Гамалиил заговорил теперь совсем другим тоном, словно вел случайный, ни к чему не обязывающий разговор:
– Перед вами, Иосиф, я спокойно могу называть вещи своими именами. Конечно, и университет и коллегия в такой же мере учреждения политические, как и религиозные. Мы даже считаем необходимым, чтобы вероучение пропиталось политикой. Толкуя учение, мы просто не принимаем во внимание тот факт, что храм разрушен и нашего государства больше не существует. Мы ведем дебаты о каждой частности богослужения в храме так же усердно, как и о каждой частности повседневной жизни, и отводим им такое же место. Мы дискутируем с одинаковым жаром и о вопросах судопроизводства, которое у нас отнято, и о ритуальных правилах, которые нам разрешено устанавливать. Первые занимают в нашей учебной программе даже больше места, чем вторые. И пусть римляне попробуют указать нам, где кончается теория и начинается практика судопроизводства, где богословие переходит в политику!

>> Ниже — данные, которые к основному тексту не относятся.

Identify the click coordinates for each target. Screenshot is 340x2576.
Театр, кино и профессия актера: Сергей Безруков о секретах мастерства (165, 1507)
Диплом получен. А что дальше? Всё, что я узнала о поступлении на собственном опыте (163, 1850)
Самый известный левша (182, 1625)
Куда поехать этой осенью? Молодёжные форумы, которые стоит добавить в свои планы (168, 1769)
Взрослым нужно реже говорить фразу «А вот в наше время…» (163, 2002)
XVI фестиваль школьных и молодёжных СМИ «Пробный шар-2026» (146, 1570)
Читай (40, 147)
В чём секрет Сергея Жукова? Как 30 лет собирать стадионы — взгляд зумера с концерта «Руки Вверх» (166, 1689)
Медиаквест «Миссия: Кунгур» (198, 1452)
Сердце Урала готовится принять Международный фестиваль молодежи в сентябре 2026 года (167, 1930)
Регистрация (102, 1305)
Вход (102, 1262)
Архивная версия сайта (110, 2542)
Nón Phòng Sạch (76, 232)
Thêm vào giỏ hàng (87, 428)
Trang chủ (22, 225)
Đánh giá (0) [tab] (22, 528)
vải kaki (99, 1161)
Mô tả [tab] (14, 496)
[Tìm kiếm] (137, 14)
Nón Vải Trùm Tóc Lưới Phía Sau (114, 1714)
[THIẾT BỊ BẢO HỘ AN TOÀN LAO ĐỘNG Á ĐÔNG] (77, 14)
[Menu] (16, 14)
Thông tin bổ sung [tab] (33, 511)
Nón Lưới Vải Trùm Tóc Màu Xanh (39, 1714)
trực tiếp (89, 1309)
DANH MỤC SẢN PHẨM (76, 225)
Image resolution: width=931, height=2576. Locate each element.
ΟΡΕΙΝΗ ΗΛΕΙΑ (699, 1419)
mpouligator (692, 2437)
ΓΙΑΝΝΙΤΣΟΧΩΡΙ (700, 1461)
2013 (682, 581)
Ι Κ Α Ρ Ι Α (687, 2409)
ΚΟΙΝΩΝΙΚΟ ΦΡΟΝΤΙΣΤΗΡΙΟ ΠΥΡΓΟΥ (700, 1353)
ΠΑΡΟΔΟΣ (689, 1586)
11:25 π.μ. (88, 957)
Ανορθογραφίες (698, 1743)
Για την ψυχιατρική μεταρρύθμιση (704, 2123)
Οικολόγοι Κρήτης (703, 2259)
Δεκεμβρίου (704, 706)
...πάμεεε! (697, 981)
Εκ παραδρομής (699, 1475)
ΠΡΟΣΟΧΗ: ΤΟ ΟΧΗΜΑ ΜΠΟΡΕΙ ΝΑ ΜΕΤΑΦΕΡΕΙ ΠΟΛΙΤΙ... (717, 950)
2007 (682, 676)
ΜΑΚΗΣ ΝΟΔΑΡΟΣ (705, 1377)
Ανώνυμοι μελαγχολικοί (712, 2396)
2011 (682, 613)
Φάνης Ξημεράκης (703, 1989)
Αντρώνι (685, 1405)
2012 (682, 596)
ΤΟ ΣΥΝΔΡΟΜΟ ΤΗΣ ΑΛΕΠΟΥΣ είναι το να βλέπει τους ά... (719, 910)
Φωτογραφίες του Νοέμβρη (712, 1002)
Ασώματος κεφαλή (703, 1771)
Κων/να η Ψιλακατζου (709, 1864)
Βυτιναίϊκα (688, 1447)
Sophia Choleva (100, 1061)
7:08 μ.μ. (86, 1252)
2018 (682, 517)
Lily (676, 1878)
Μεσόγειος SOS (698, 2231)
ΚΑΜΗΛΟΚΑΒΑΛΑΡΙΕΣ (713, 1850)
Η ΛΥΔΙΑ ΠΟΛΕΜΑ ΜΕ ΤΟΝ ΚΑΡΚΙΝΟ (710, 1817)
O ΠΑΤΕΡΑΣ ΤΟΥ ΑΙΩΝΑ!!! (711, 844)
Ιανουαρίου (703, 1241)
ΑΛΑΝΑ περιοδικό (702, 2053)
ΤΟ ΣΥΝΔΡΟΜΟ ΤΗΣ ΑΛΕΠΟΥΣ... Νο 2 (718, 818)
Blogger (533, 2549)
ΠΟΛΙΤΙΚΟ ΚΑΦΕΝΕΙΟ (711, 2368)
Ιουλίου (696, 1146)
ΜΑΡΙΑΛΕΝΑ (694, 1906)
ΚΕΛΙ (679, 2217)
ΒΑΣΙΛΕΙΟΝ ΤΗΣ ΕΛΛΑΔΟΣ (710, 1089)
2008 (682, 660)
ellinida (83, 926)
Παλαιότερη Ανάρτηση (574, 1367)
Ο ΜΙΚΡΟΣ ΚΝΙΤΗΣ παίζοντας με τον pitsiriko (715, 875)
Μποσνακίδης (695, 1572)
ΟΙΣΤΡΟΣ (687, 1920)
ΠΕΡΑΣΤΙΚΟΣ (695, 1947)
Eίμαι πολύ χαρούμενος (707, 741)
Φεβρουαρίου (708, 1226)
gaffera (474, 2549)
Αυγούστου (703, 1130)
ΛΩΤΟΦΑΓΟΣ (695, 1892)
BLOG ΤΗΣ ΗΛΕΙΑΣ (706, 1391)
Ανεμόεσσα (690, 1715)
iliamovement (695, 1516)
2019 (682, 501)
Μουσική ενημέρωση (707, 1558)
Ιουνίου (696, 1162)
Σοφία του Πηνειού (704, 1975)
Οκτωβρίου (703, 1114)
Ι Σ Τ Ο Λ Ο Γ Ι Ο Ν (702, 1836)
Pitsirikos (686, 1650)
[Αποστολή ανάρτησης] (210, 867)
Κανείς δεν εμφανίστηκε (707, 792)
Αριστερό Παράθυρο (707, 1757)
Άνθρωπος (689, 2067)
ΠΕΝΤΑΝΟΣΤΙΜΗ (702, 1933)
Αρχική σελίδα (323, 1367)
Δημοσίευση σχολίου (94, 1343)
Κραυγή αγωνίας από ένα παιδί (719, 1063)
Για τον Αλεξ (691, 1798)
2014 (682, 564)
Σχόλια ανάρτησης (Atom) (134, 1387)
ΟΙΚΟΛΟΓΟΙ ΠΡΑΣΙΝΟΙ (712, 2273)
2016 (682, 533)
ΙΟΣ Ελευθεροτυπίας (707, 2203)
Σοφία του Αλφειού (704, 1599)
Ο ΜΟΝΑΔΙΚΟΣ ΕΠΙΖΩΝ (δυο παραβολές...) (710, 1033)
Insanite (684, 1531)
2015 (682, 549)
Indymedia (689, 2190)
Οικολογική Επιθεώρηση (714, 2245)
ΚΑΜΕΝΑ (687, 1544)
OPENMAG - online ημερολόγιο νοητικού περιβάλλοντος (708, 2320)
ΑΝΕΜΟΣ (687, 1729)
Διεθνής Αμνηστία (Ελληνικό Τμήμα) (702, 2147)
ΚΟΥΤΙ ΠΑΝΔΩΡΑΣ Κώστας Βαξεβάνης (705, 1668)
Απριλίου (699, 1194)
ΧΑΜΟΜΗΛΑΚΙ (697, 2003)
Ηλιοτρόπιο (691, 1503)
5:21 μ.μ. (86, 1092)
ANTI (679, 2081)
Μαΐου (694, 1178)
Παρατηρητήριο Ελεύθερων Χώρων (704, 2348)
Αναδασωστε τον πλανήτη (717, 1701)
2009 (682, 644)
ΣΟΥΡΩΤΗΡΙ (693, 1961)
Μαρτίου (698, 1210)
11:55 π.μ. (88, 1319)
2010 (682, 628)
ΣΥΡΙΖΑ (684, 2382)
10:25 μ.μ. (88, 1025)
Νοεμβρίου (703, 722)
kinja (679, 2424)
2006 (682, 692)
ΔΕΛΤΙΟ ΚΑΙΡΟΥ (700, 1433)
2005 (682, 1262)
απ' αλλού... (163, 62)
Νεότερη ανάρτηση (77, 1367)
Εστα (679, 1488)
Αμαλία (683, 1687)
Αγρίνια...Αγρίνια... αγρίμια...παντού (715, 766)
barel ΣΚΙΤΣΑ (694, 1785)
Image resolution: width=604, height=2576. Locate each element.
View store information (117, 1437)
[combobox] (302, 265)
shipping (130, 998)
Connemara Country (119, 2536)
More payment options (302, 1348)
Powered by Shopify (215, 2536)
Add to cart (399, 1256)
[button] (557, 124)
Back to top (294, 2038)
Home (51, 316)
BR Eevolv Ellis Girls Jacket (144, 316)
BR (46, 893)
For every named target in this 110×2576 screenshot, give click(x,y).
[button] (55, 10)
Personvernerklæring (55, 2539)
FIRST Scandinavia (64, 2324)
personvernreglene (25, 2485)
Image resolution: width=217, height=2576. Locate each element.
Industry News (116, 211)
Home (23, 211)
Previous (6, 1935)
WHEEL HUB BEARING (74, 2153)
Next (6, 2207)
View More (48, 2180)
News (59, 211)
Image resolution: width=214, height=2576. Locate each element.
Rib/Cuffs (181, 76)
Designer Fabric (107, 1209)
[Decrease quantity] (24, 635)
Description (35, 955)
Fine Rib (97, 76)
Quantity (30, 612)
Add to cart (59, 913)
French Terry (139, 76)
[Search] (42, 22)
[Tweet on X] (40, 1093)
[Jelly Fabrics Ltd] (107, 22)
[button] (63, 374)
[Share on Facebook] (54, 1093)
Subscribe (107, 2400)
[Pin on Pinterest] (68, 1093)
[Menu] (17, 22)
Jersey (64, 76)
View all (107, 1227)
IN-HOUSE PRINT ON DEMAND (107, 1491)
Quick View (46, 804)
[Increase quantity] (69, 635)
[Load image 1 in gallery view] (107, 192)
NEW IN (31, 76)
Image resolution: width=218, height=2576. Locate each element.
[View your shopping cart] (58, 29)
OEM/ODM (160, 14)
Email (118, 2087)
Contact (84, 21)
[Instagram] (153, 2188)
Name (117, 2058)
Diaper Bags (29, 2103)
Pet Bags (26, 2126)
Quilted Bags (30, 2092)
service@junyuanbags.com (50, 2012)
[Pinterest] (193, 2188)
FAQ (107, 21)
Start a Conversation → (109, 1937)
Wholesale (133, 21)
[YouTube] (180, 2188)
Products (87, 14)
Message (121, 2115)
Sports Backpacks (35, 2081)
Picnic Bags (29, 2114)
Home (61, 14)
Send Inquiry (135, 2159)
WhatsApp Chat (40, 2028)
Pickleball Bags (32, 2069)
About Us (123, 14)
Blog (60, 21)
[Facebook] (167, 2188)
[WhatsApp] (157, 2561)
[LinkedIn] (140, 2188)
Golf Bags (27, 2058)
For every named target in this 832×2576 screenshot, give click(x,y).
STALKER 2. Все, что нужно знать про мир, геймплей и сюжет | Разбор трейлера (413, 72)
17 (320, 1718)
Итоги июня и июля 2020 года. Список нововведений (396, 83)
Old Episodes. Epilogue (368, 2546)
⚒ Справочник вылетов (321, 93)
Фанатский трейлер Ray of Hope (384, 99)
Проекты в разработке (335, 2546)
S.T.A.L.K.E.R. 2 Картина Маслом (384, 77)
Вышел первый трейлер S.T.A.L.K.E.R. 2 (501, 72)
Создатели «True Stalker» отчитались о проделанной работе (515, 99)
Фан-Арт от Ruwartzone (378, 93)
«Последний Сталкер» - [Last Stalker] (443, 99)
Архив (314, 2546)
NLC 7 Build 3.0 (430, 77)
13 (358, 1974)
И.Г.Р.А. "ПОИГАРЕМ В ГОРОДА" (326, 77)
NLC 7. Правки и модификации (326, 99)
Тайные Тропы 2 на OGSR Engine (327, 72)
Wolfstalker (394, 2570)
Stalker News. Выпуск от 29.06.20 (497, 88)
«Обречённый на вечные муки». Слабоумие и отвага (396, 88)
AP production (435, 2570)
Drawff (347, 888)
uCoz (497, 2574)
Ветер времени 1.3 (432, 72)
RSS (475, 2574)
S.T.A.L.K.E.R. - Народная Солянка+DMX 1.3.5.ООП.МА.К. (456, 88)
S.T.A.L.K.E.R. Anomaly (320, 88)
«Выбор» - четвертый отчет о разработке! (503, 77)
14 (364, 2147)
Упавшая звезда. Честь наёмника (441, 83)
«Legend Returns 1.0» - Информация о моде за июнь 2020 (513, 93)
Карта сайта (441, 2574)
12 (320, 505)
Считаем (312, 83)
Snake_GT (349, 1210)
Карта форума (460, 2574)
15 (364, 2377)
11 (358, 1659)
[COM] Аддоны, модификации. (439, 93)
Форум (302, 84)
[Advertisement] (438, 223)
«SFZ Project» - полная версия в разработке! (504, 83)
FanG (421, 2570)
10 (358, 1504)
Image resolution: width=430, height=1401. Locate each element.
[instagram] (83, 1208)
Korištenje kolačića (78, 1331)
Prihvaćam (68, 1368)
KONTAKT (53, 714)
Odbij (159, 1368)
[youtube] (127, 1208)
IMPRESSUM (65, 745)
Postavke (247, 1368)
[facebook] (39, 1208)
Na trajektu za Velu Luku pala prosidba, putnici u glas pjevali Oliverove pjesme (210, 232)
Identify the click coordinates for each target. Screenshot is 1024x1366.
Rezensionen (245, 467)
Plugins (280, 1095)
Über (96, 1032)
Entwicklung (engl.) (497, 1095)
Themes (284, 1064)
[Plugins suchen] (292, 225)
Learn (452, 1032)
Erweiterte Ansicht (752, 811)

Да, мы занимаемся только богословием. Но когда кто-нибудь предпочитает вместо императорского суда обратиться в высшую школу в Ямнии – разве это не его личное дело? Разве не наша обязанность дать разъяснения, если он хочет узнать, как подойти к его случаю, оставаясь на почве нашего учения? И если он подчиняется нашему приговору, что ж, разве мы должны разубеждать его? Не в нашей власти ни принудить его, ни запретить ему. Может быть, даже вероятно, он делает это, чтобы успокоить свою совесть. Нам это неизвестно, его побуждений мы не знаем. Они нас не касаются, и наши решения никогда не имеют ничего общего с судебными постановлениями римского сената и народа. Мы остаемся в границах нашего ведомства – богословия, учения, ритуала.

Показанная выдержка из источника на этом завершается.